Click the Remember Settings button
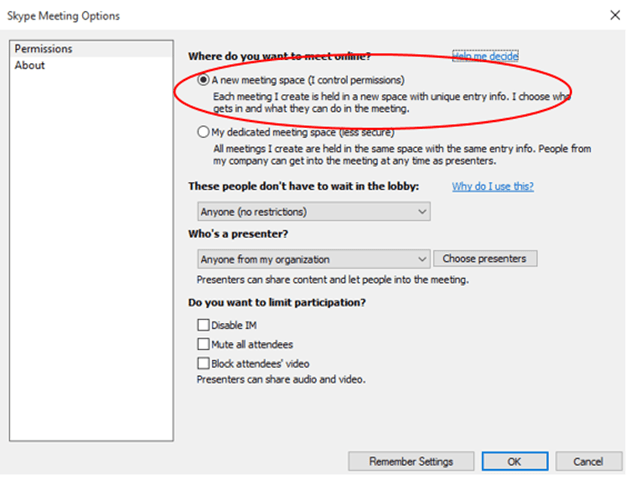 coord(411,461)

...

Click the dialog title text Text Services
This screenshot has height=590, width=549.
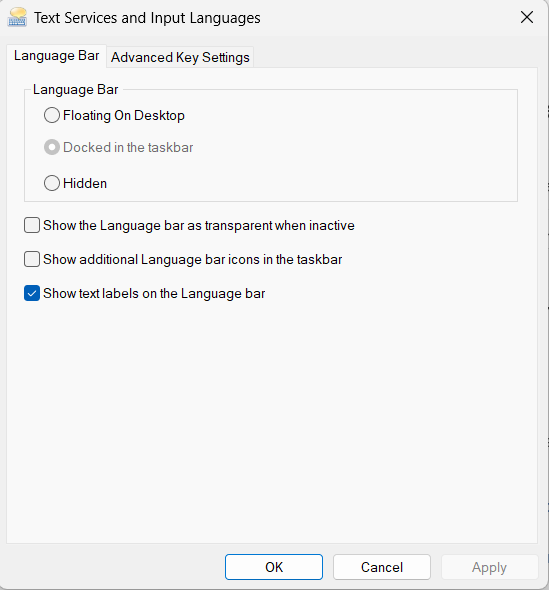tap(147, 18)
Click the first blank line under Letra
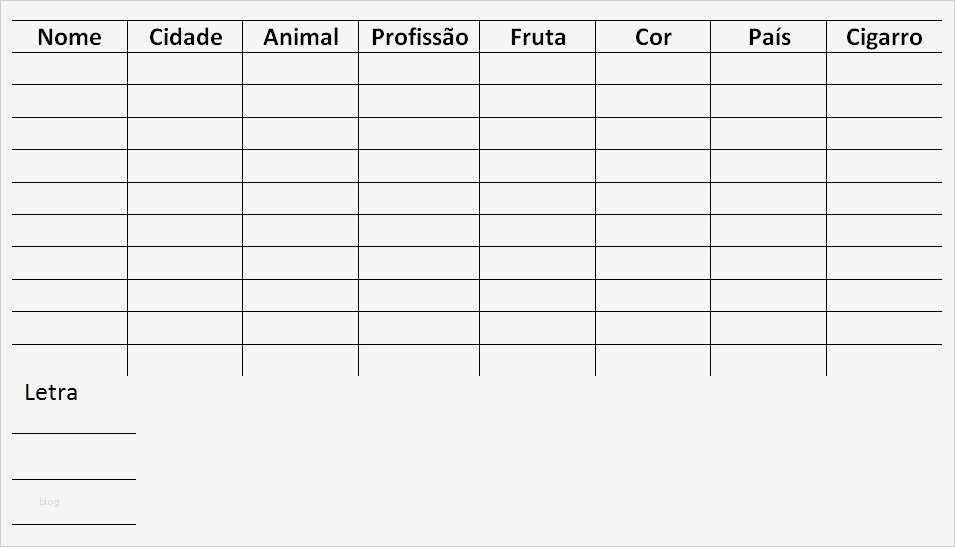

WHAT TO WORK ON:
Look above for the line with "This screenshot has height=590, width=549." and the line with "Click the first blank line under Letra"; set down those two lines and all lines between them exactly, without pictures and without anything else.

THE ANSWER:
This screenshot has height=590, width=549.
tap(147, 18)
Click the first blank line under Letra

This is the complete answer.